And Akim's guitar gear! Not only does he possess a Fender Twin (the Cadillac of Fender guitar amps), but he also has a large TubeWorks MosValve amp (“Just as good as a Marshall, only cheaper,” according to Akim). Neatly arranged on a tall, lopsided bookshelf is a rainbow-coloured assortment of guitar effect pedals: digital delays, chorus pedals, a wah pedal, flanges, stage equalizers, compressors, at least a half-dozen different distortion pedals, and something called a “Sitar Swami”. If a guitarist really behaves himself, when he dies he'll get to jam in Heaven's garage, which must look pretty much like Akim's.

“Wow.” I say, “How did you ever afford all this stuff?”

“I eat a lot of Kraft Dinner.”

Sung Li rolls her eyes. “And Sung Li has a bursary,” she says. “Have a good jam, boys. I'll be over at Veronica's place.”

Sung Li gets it. She understands that playing guitar, to Akim, is like breathing. It's something that he just
has to do.
She understands that Akim
needs
to have all of this gear, that Tristan
needs
to own at least a dozen bass guitars, and that I
need
to have a drum set with nine drums, seven cymbals, a cowbell tree, and a set of wood blocks.

Sung Li gets it. Akim had better marry her.

I've got all the pieces of my kit positioned exactly the way I like them, and all the skins are tuned nicely. Akim has finally settled on a guitar set-up that doesn't displease his ear too much. Tristan's bass sound is deep, tight, and flawless as usual.

“Now all we need is a singer,” I say, as I diddle lazily along the edges of the snare drum.

Akim looks at his watch.

“Twelve-thirty. I said we'd get together at twelve, right?”

I nod.

“Well, that means Lola should be here any minute. She's always exactly a half hour late for everything. I think NASA calibrates their countdown timers by the accuracy of her lateness.”

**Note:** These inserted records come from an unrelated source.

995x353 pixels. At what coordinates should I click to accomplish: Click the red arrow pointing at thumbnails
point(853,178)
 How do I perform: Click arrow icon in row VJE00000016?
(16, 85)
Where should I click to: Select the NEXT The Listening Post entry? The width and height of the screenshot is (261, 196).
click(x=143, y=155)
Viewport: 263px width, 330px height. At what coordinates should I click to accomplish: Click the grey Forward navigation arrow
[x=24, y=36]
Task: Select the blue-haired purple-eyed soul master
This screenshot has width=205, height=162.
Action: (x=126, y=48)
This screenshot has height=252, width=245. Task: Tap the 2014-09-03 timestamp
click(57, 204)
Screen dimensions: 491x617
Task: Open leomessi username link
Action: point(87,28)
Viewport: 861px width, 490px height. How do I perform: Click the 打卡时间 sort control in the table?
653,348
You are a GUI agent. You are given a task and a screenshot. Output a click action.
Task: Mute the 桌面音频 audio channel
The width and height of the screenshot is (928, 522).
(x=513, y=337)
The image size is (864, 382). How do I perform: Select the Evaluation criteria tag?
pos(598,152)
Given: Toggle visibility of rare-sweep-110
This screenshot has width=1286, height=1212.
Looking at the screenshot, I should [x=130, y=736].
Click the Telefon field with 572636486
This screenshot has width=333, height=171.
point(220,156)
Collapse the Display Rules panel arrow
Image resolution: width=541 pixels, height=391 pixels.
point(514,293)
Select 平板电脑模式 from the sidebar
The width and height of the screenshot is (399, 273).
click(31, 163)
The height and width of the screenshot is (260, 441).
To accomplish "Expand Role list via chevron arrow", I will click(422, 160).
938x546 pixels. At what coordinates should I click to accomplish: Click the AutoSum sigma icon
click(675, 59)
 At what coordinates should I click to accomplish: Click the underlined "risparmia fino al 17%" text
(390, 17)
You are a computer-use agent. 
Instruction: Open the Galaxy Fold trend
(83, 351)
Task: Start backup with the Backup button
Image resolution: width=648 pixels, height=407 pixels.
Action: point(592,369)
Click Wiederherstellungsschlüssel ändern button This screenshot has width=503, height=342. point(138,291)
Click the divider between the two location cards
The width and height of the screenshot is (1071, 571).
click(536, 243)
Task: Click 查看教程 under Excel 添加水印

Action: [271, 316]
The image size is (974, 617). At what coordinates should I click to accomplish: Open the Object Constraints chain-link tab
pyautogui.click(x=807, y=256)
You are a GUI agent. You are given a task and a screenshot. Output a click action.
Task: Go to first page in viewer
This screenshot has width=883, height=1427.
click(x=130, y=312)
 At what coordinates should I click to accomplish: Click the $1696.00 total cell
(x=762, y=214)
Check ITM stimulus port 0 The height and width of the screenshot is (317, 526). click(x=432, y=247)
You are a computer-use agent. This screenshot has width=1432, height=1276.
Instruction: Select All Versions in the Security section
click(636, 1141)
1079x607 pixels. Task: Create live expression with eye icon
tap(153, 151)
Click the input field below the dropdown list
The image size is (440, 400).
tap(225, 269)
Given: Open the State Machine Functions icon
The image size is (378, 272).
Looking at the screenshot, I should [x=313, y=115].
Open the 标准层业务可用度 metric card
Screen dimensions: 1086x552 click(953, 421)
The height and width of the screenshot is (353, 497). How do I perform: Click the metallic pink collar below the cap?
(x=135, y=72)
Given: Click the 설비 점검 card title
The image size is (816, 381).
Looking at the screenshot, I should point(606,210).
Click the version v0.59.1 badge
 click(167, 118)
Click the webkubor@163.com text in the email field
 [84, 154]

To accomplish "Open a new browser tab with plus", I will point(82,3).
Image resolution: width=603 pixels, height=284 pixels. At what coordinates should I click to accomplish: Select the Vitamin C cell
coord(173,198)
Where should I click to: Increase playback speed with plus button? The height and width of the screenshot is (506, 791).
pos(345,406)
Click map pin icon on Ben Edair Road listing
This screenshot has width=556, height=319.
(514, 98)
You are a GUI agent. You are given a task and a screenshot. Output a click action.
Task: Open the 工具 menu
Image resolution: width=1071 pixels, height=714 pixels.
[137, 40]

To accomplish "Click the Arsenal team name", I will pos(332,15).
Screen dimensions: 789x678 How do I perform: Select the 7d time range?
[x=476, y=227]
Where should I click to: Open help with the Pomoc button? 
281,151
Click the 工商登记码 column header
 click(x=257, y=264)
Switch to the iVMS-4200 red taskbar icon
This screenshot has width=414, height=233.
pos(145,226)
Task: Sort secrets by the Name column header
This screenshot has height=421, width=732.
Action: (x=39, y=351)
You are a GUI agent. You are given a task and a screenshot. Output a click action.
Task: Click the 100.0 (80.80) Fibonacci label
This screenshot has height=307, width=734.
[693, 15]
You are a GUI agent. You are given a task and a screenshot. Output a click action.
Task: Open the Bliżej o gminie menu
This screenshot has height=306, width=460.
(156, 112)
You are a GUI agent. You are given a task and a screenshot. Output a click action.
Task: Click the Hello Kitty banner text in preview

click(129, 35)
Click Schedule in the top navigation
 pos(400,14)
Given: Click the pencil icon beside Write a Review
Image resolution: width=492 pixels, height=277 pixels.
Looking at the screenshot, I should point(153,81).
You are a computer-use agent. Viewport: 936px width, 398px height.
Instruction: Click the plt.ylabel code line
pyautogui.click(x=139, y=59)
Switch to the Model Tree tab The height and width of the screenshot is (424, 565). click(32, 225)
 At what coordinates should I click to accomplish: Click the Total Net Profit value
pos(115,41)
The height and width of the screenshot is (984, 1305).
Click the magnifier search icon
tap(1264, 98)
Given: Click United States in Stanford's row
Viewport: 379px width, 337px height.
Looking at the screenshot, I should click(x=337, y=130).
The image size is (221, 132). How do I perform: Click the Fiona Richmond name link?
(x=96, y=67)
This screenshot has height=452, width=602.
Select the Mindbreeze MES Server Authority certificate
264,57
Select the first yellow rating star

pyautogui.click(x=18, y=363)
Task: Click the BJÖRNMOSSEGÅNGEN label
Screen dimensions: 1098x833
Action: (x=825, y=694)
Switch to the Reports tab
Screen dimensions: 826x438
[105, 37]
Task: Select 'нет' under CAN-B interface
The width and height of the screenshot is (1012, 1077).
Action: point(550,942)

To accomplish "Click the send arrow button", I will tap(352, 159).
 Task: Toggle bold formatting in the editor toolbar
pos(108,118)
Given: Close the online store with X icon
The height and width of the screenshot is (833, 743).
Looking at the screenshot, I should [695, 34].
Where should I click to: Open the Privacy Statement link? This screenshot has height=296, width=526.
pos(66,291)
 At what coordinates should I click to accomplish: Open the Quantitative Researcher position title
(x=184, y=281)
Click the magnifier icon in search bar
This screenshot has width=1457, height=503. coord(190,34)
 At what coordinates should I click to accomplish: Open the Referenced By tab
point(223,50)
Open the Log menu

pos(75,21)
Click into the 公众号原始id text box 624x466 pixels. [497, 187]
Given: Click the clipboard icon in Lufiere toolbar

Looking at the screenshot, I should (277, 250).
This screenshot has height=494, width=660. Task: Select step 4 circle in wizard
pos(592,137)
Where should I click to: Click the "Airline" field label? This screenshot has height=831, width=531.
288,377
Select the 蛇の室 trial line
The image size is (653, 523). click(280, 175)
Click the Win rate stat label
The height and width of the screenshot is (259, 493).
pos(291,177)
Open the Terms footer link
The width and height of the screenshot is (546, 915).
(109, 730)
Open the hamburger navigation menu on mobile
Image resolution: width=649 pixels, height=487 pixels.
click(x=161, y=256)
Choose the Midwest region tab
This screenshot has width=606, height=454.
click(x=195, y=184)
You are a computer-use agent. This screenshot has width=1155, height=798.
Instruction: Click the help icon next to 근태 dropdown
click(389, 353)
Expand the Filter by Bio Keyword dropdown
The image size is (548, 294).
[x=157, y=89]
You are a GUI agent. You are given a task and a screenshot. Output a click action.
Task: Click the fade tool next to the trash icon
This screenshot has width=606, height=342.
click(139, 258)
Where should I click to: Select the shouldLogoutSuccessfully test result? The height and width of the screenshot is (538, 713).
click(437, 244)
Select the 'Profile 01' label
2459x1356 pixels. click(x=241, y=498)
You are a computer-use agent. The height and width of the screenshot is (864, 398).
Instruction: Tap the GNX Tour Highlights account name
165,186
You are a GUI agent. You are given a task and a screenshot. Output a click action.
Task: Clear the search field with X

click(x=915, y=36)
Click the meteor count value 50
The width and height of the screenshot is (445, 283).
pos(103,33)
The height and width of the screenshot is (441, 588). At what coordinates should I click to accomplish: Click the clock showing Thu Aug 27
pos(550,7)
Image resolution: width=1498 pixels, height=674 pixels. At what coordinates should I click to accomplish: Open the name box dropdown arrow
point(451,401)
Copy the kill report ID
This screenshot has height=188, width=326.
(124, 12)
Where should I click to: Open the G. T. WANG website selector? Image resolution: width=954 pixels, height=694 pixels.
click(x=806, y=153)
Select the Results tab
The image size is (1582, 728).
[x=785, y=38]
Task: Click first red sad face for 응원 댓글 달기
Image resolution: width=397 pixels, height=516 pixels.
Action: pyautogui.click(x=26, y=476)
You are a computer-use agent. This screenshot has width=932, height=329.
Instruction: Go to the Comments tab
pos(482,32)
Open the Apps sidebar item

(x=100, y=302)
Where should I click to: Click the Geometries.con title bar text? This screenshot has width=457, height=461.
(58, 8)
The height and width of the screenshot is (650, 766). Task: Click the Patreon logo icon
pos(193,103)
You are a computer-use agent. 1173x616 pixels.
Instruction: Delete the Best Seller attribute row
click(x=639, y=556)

The words have just left Akim's mouth when the door to the garage swings open, but it isn't Lola. It's some guy I've never seen before. He's dressed like a mannequin in the Casual Wear Department of Harry Rosen's, wearing about a thousand dollars worth of designer clothes. He's got perfectly coiffed hair, like the plastic hairdo on a Malibu Ken doll. A tiny Traynor practice amplifier swings from his right hand, a guitar case in his left. He drops the guitar and amp on the floor, casually kicks off his gleaming leather shoes, but does not remove his sunglasses, or the unlit cigarette that hangs loosely from his lip. He glances conspicuously at his Rolex.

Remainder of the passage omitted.